If it’s got wheels, a motor, and some way to steer the thing, we all seem to have an opinion about it — be it positive or negative.
The Town of Sidney — in perhaps one of the most laughable ideas in a while — proposed at the recent Union of B.C. Municipalities conference that all mobility scooters and power wheelchairs be subject to testing and licensing of their respective drivers.
That proposal, not surprisingly, failed to pass.
Also getting scuttled at the UBCM was Victoria Councillors Shellie Gudgeon and Ben Isitt’s pitch to lower the speed limit on residential roads from 50kmh to 40kmh.
Apparently, not even the province’s local politicians are willing to go that slow.
One traffic proposal did pass at the conference: Penticton’s idea to bring back photo radar — but only in school zones.
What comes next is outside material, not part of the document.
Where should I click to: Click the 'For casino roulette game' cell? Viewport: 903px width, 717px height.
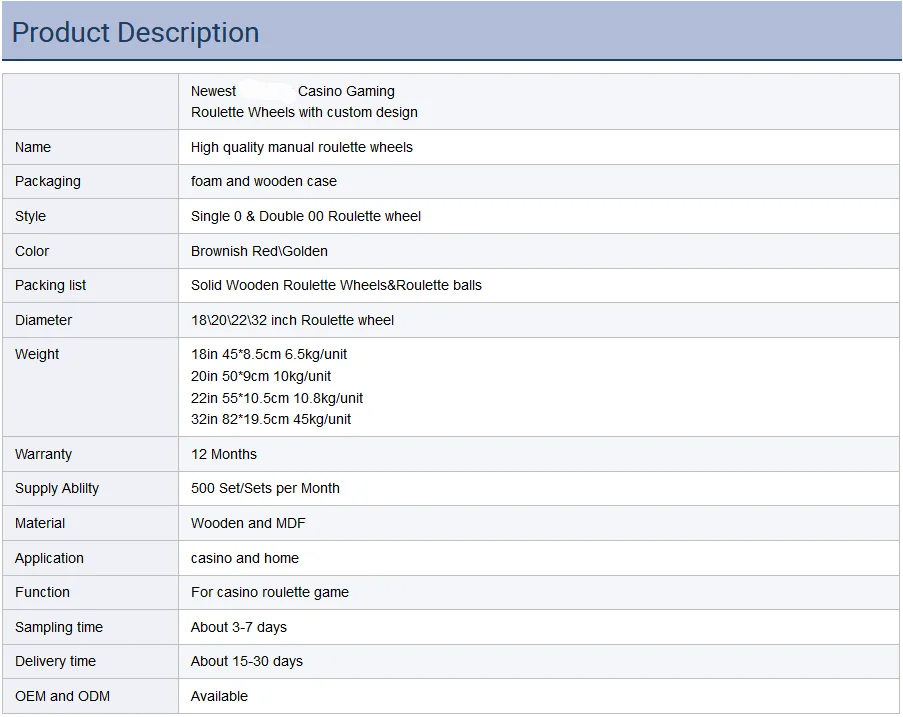pos(270,592)
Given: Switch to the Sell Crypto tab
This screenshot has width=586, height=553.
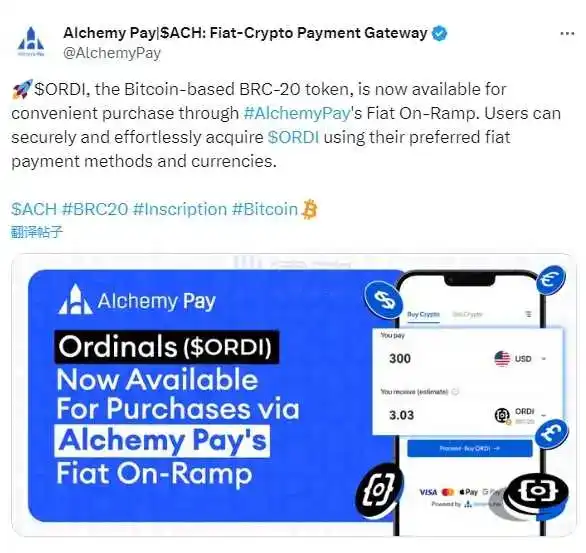Looking at the screenshot, I should tap(468, 314).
Surprising? Probably not so much because, hey, think of the children.
And despite the UBCM’s backing of the concept, the province is unlikely to enact it as Premier Christy Clark has said there’ll be no return to photo radar as a policing method.
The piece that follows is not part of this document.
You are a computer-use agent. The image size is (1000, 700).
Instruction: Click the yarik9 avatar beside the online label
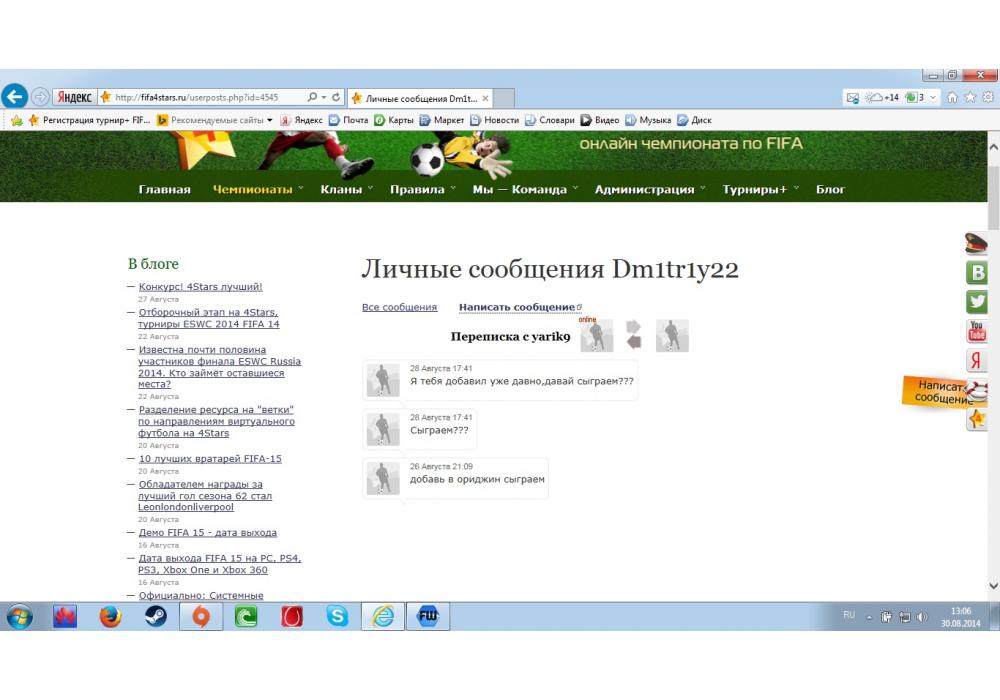(596, 336)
So where does that leave us?
No one likes to have their driving criticized or overly regulated, but it seems we’re all too willing to dish out the criticism and some are wanting to regulate piloting a vehicle to a point approaching ridiculous.
The pace of everyday life has accelerated exponentially during the past couple decades. We all want to feel relaxed, safe and unencumbered when on the road, but that can mean vastly different things from one driver to the next.
There does seem to be a much more open dialogue now than there has been before — and that’s a great thing.
But it also seems we’re getting further and further away from reaching a common consensus.